Films for the love of Earth
Two new documentaries that mix doomsaying with optimism
Two new enviro-docs are getting a limited release in June. Metamorphosis, directed by the husband-and-wife team of Velcrow Ripper (Scared Sacred) and Nova Ami, starts off beautiful but depressing, with sculptures of human forms that suggest a future Ozymandias, as someone predicts that nature will still be around in the future; it’s just the parts we need to survive that won’t work any more.
But eventually the film turns to people who are addressing the needs of the planet, whether by turning abandoned Californian swimming pools into self-sustaining micro-farms, erecting “vertical forest buildings” in Milan, or constructing Earth Houses out of materials that would otherwise go into landfills. It’s enough to swing the mood over to something like hope.
Also maintaining a cautious balance between doomsaying and optimism is Earth: Seen from the Heart (3.5 out of 5 stars), directed by Montreal filmmaker Iolande Cadrin-Rossignol.
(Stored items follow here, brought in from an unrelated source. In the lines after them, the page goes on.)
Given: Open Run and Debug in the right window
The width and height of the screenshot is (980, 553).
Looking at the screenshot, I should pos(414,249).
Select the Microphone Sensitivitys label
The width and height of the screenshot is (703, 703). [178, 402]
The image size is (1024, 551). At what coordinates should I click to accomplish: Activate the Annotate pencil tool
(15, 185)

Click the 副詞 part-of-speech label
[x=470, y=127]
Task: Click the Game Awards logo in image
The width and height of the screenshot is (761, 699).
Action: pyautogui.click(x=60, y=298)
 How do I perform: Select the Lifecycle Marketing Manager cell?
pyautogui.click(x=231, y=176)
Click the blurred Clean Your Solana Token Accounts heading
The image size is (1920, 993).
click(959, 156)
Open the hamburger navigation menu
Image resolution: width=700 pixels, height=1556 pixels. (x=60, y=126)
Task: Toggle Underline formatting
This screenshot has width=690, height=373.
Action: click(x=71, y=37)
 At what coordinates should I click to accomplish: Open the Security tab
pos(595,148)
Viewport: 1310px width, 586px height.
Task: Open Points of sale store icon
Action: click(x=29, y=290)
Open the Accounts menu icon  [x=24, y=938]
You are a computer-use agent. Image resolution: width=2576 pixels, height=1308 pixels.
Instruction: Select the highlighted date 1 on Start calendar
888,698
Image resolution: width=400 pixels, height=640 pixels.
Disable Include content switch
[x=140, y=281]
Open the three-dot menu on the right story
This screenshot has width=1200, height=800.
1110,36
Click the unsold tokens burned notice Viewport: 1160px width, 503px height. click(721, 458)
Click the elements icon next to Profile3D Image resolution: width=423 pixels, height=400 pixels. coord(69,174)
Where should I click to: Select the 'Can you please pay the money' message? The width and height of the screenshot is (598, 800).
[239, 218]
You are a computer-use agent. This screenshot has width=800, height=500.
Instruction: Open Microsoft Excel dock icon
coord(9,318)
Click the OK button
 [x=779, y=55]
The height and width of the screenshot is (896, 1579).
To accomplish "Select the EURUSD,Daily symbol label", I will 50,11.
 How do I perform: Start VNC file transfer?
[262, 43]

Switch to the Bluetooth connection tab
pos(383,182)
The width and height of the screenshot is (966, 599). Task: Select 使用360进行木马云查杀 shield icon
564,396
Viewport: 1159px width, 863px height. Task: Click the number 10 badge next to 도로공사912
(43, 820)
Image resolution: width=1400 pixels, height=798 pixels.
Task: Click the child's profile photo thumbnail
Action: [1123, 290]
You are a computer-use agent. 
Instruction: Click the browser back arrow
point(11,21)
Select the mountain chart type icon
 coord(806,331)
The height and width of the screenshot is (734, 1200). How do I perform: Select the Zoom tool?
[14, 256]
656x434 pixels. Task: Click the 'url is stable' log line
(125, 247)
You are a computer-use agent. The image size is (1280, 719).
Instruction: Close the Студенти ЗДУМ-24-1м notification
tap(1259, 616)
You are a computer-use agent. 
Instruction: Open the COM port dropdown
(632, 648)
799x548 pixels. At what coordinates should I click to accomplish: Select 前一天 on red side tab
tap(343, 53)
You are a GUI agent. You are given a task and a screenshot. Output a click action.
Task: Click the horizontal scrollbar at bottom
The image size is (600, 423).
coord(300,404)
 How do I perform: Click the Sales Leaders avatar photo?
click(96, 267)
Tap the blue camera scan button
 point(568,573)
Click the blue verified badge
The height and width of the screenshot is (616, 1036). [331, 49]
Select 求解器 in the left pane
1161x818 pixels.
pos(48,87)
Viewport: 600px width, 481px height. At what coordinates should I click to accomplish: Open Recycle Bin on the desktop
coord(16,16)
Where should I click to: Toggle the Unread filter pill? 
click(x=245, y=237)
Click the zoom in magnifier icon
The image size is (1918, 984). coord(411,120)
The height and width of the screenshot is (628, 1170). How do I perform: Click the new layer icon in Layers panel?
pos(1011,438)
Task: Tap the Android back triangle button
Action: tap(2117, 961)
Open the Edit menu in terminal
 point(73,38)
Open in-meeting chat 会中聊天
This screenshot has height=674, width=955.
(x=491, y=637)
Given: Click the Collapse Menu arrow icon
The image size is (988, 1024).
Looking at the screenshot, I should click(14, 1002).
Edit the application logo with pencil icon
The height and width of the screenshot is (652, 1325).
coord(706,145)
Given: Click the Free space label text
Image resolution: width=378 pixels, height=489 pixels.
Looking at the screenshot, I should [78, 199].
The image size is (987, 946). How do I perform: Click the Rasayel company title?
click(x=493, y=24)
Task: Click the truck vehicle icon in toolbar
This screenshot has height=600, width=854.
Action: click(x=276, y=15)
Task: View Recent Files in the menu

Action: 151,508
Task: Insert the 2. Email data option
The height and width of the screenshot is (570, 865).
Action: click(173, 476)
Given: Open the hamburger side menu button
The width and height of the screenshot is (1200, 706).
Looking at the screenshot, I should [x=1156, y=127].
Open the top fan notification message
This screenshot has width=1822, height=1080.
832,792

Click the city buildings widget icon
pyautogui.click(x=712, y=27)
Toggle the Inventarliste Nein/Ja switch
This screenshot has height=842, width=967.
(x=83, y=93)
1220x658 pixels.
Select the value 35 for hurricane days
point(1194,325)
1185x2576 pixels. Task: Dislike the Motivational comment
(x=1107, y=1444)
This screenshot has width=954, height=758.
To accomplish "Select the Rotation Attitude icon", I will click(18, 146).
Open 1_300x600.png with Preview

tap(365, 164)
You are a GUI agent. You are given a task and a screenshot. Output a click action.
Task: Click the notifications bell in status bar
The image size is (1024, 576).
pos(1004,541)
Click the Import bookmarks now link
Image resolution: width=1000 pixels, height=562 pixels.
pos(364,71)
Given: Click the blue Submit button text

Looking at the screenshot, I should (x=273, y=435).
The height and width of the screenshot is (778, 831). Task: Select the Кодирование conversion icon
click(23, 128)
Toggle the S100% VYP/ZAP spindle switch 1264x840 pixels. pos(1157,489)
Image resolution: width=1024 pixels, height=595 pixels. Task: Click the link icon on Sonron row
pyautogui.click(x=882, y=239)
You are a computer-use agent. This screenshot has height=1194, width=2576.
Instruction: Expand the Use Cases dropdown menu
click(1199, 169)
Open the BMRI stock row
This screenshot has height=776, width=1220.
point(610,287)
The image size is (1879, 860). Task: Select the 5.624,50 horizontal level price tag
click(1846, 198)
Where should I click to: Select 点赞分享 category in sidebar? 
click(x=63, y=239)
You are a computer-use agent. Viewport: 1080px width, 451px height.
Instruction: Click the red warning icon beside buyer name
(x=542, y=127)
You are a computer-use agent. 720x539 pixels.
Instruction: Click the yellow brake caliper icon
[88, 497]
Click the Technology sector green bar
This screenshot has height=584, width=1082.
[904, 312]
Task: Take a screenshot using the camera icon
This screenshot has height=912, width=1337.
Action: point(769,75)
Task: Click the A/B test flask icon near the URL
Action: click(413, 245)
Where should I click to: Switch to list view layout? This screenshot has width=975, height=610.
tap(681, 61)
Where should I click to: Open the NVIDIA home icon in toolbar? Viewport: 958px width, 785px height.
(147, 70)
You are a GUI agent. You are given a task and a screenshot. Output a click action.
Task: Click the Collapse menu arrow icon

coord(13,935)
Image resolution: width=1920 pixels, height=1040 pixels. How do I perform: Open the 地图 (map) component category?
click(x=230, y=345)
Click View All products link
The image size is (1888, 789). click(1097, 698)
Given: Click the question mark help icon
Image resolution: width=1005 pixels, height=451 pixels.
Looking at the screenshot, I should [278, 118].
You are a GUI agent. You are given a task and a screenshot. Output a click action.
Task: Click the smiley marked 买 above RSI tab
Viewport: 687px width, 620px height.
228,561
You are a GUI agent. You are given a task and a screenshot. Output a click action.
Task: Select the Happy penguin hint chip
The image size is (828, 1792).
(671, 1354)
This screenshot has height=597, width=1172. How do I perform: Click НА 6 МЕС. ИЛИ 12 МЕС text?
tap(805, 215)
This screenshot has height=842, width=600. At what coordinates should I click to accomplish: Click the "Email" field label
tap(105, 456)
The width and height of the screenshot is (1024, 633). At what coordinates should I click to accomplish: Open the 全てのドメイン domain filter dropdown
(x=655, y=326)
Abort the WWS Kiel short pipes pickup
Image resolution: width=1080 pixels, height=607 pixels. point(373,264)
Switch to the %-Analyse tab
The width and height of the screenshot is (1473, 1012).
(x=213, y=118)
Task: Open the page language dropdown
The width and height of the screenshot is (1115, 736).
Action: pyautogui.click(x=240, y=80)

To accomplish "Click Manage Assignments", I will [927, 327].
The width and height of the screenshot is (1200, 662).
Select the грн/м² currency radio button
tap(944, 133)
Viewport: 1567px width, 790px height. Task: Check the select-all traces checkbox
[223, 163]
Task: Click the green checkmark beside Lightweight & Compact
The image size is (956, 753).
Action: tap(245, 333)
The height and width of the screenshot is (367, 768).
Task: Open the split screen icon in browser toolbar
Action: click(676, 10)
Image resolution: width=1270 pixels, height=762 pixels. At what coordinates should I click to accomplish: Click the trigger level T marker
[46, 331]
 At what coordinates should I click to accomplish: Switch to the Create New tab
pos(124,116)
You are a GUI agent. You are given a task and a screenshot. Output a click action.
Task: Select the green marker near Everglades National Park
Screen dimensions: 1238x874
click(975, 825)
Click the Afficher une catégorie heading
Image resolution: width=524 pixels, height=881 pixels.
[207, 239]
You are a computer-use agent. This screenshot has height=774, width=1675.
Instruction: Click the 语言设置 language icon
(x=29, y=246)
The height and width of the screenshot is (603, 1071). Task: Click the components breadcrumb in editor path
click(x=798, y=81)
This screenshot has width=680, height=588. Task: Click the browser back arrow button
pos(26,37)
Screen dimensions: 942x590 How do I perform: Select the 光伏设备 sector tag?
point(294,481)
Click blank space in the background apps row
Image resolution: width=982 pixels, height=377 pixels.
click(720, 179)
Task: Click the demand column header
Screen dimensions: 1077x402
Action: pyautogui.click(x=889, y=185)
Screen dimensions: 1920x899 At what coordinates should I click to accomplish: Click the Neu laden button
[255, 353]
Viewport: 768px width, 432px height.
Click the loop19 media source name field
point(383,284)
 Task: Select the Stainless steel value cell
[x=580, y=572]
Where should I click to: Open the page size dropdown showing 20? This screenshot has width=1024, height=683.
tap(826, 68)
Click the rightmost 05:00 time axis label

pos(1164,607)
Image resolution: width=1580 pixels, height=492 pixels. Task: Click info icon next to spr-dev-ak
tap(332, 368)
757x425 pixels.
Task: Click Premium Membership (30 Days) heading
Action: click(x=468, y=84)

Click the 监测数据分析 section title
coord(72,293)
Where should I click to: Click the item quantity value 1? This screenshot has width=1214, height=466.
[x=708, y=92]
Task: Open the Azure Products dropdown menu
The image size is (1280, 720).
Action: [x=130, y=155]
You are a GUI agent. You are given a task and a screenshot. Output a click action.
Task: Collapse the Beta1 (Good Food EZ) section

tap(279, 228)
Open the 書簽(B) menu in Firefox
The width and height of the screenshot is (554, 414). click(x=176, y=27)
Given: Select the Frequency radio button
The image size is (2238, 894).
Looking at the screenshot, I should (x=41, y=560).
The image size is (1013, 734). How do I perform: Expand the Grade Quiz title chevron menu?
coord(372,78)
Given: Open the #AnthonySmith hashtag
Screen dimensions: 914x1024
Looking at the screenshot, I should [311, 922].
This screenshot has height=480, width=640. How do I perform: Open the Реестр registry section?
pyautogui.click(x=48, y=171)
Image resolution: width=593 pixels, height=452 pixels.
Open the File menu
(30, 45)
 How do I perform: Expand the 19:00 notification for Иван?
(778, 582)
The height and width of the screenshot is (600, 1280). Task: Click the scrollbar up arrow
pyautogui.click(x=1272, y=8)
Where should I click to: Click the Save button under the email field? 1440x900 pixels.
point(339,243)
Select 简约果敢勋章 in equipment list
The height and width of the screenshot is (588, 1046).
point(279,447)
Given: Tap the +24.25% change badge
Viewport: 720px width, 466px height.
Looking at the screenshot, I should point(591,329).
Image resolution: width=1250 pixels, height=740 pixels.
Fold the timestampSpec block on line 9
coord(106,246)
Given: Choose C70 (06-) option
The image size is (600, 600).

It opens and closes on an interview with Hubert Reeves, a Canadian astrophysicist who has given much thought to the universe and our place in it.
The intervening 90 minutes introduces philosophers, oceanographers, biologists and activists discussing the dangers we face as the cause and possible victim of Earth’s sixth mass extinction. (The fifth took out the dinosaurs.)
But this survey of our Holocene Age also takes a page from Winston Churchill’s reaction to the rise of fascism.
“I see great reason for intense vigilance and exertion,” Churchill said in 1940. “None whatever for panic or despair.”